We’ve raised scuds for just over 10 years now. We got our start from Dr. Caitlin Gabor of Texas State University in San Marcos, Texas. Dr. Gabor studies mate selection in mollies, primarily using the Amazon Molly, Poecilia formosa, an all-female species (see my blog for more information about this fish: https://goliadfarms.com/poecilia-formosa-amazon-molly/). I placed them in a vat and they quickly colonized the entire system, hitchhiking on plants, nets, and water. Our fish loved them, but it soon became apparent we could without much effort raise a lot more than we could use. We started to sell them to retail customers.
Today, we ship scuds every week across the country, despite not knowing the scientific name of our scuds. We simply call them “Gammarus sp.” Gammarus for one of the larger genera of scuds and “sp.” for “species.” Many of them have gone to universities, and when shipping to universities, I always ask to have them keyed out. I really want to know what species we are raising. So far, despite promises, we have not gotten them identified. I’m hoping Anndrea’s group can change that.
For a bit more information about our scuds, read my blog: https://goliadfarms.com/shop/gammarus-scuds/.
We got our start of litter worms in 1997 when our hatchery was in Santa Fe, New Mexico. They were sold to us by a supplier whose name I don’t remember. The supplier identified the worms as Lumbricus rubellus. But we’ve had some researchers tell us they aren’t L. rubellus or Eisenia fetida, other common “red wriggler.” So, what are they? The researchers who said what they weren’t never told us what they were. I’m hoping Anndrea can fix that.
For more information about these worms, read my blog: https://goliadfarms.com/shop/lumbricus-rubellus-litter-red-worm/.
We raise E. fetida in compost piles consisting of excess plants from the greenhouses and “gunk” from the bottom of vats. Gunk accumulates in the vats and when we process the fish every three to four months, we collect the gunk using 10” brine shrimp nets. The gunk is netted out and placed in five-gallon buckets and then dumped onto the compost piles. The worms convert the gunk and plants into a wonderful garden soil. We’ve raised these worms in Goliad since 2000, but after we started raising scuds in 2008, we noticed a few worms showing up in vats. They live both in the gunk in the vat and around the edges where algae and duckweed form a layer of damp “soil.” They also like to coil around the base of the faucets providing water the scud vats. I always assumed they were our litter worms on walk-a-about. Now I’m not so sure. I think I’ll have Anndrea check them out as well.
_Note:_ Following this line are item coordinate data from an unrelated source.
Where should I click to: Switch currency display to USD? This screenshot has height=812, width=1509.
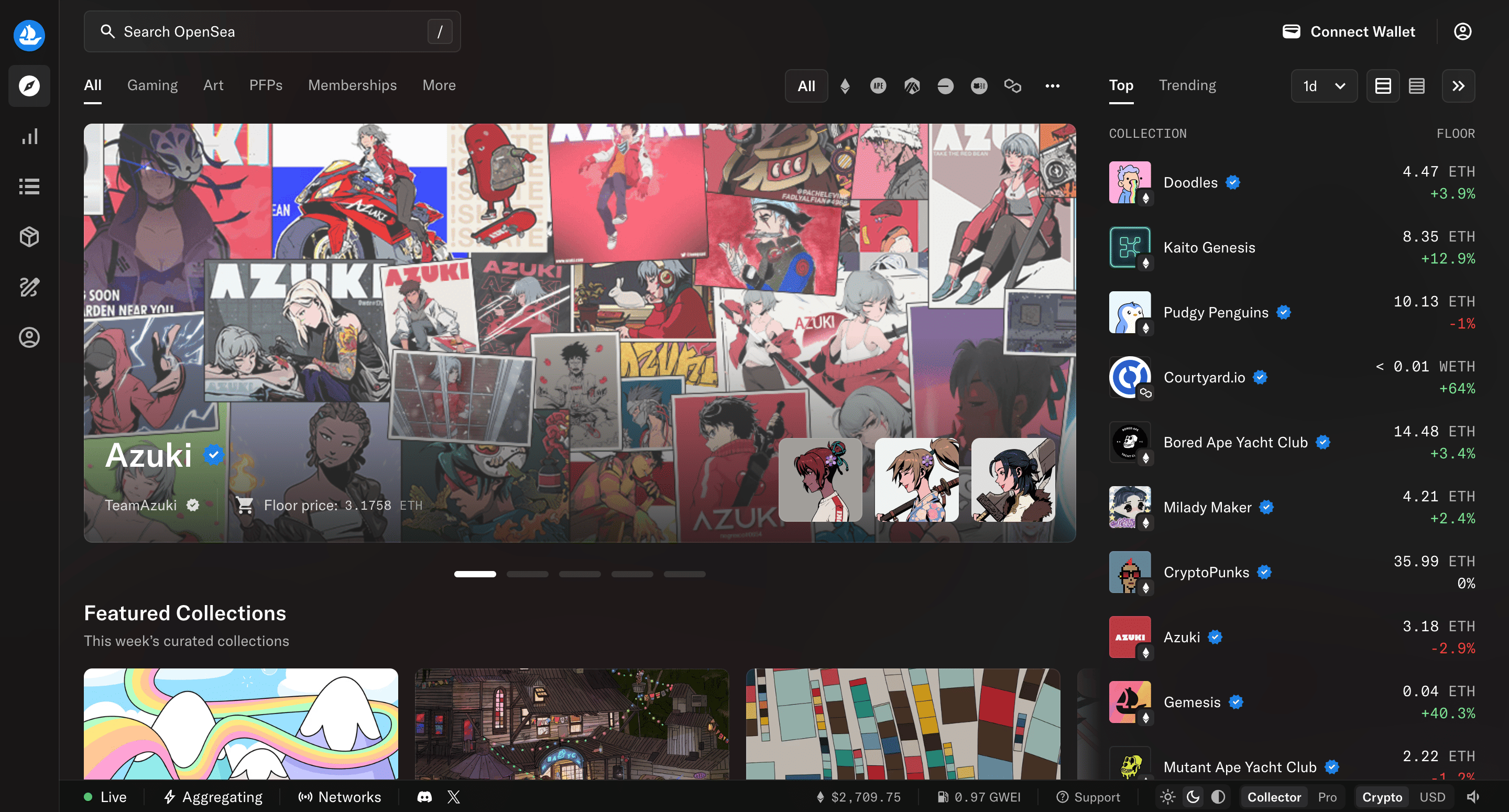1431,797
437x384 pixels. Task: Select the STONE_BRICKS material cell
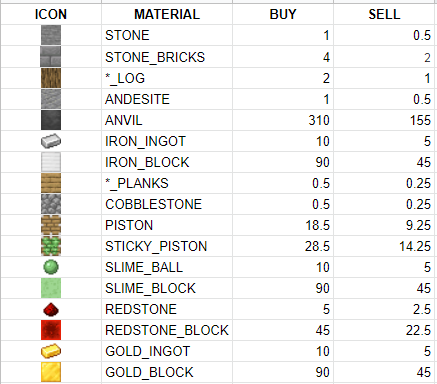[167, 57]
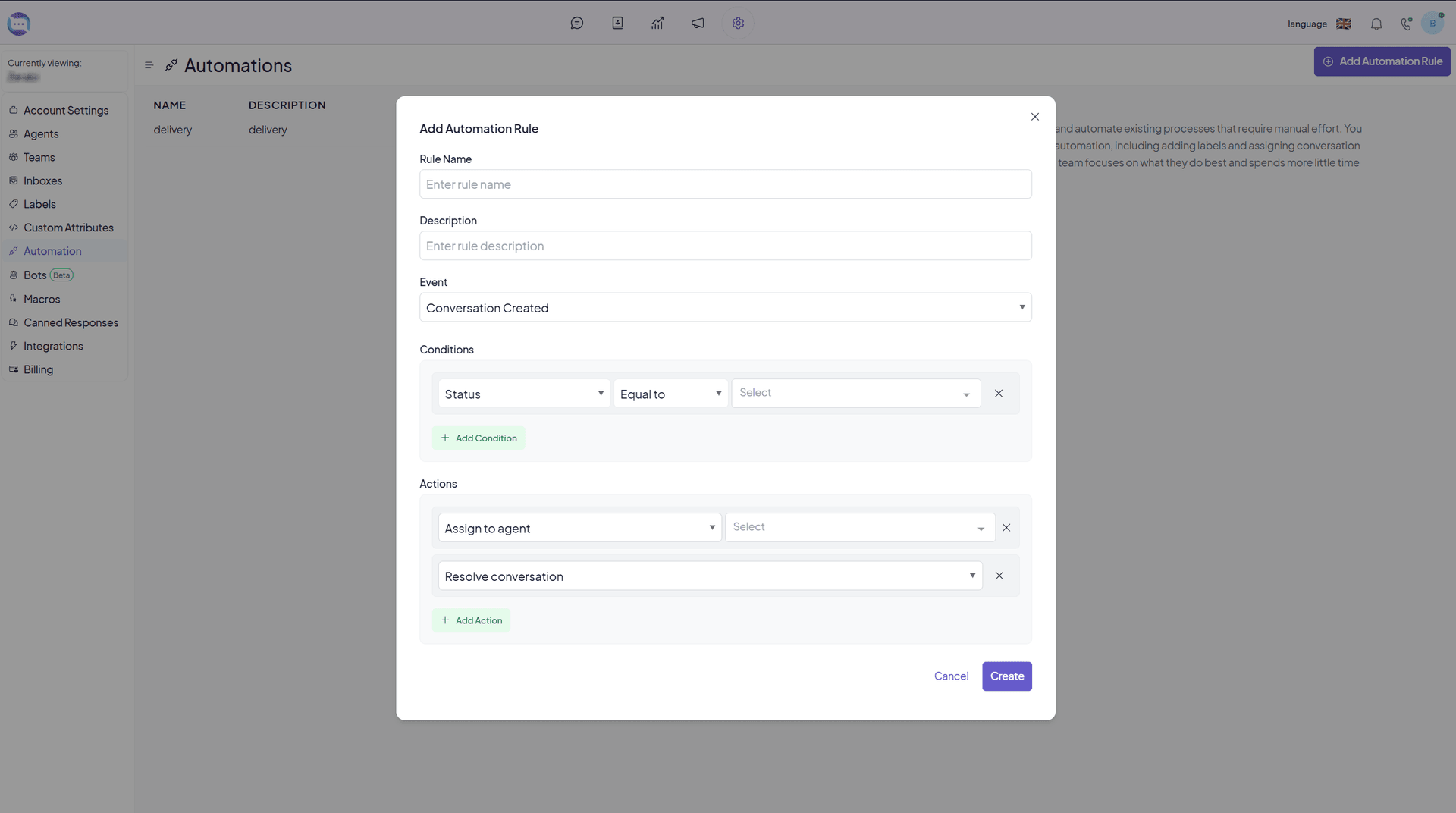Image resolution: width=1456 pixels, height=813 pixels.
Task: Click the settings gear icon
Action: [738, 24]
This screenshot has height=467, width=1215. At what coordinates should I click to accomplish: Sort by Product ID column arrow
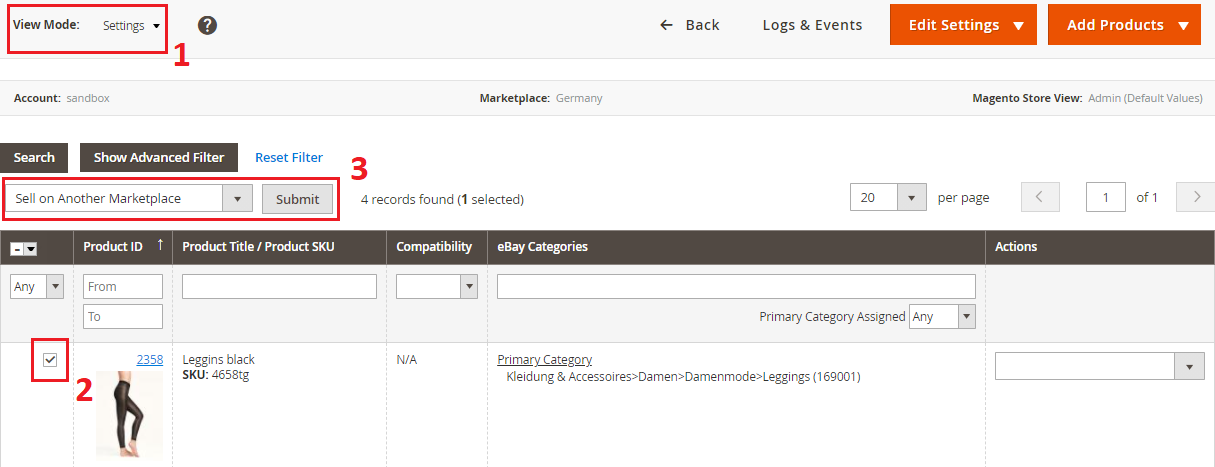pos(160,246)
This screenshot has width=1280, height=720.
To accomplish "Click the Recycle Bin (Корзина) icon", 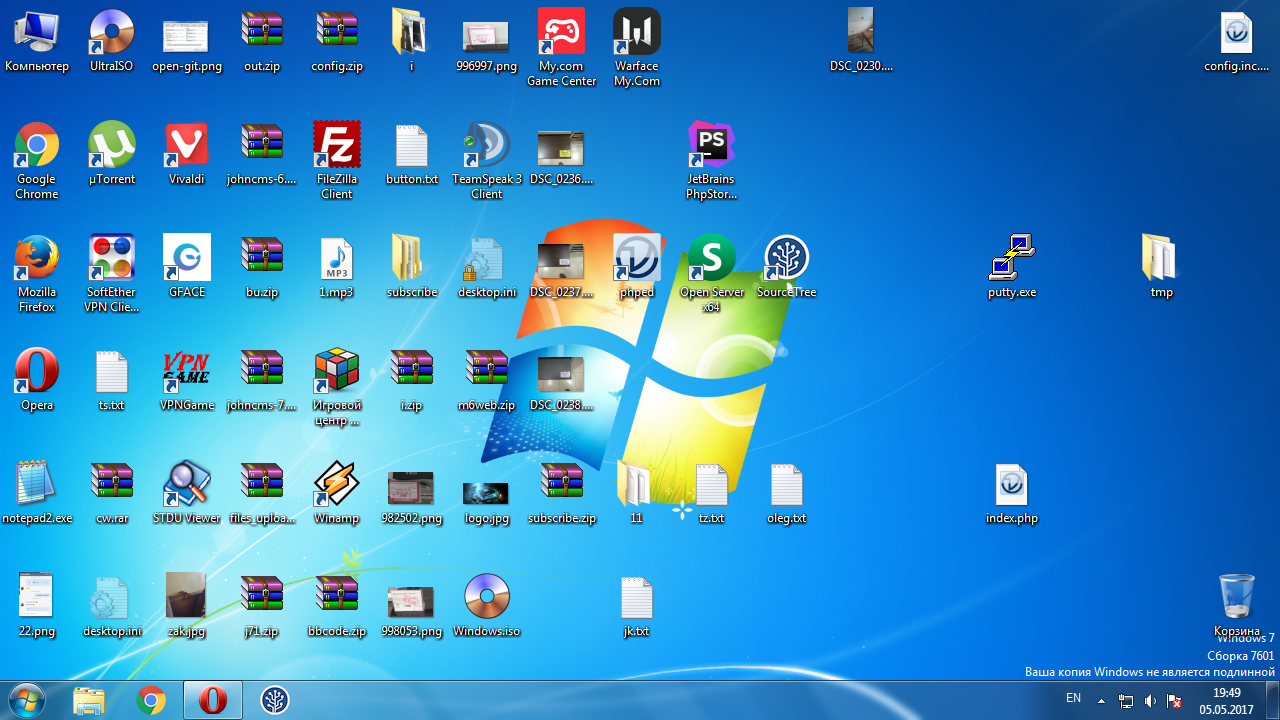I will 1237,597.
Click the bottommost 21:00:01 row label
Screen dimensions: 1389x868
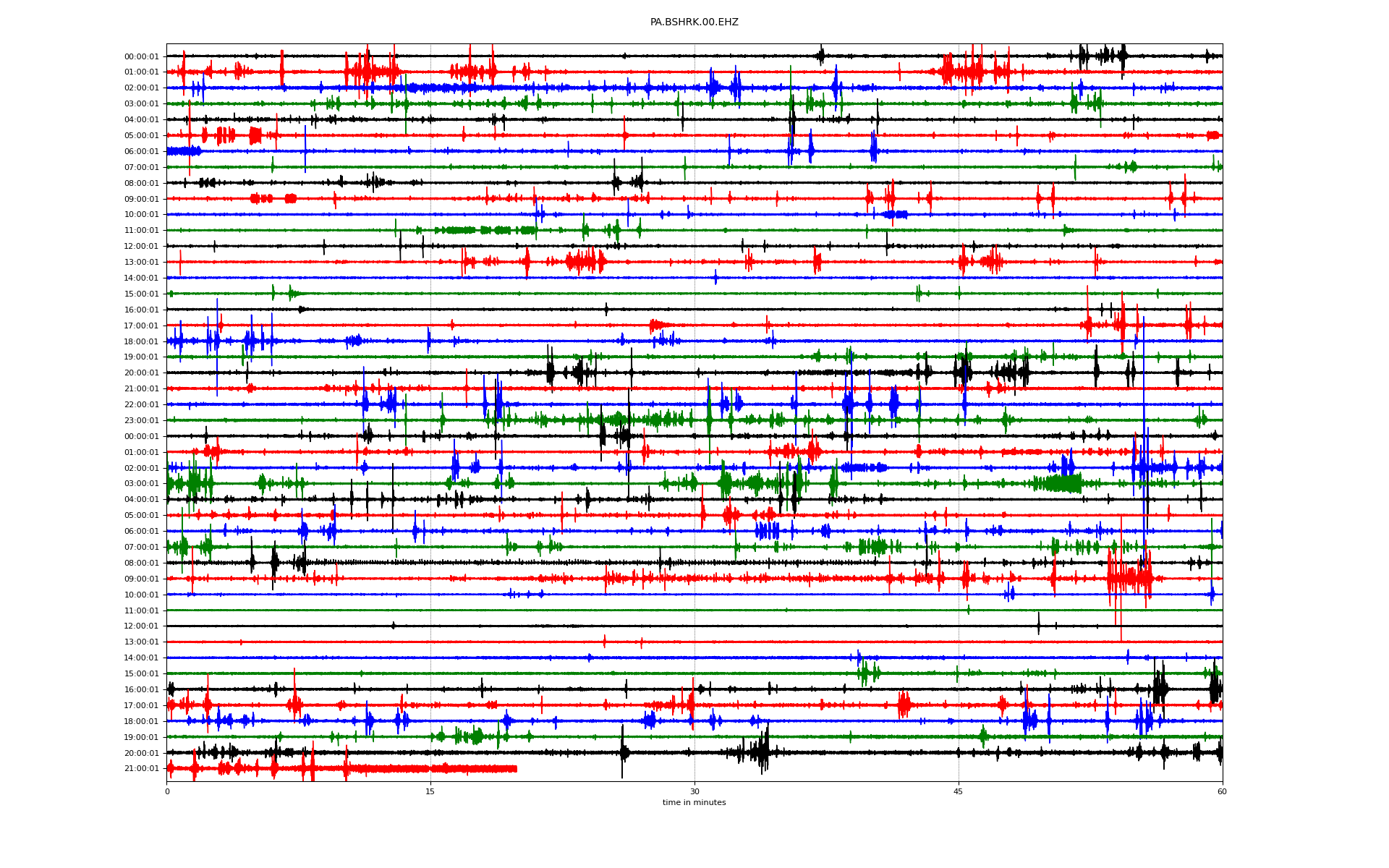(141, 769)
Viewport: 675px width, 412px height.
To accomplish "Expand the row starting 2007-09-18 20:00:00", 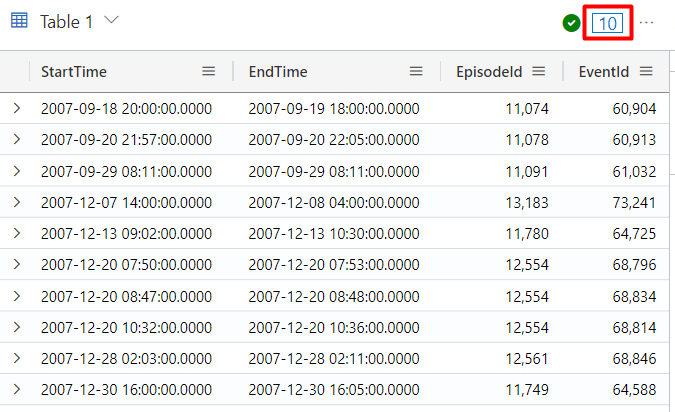I will (x=17, y=108).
I planned to send scuds and two sets of worms back to Idaho with Devin and family, but Devin was concerned about weight limits on luggage. I should have appealed to Anndrea (I’m sure she would have agreed that the luggage could have been lightened by removing unnecessary clothing or the such), but instead I’ll ship them to her this week.
As soon as I get results, a new blog will follow.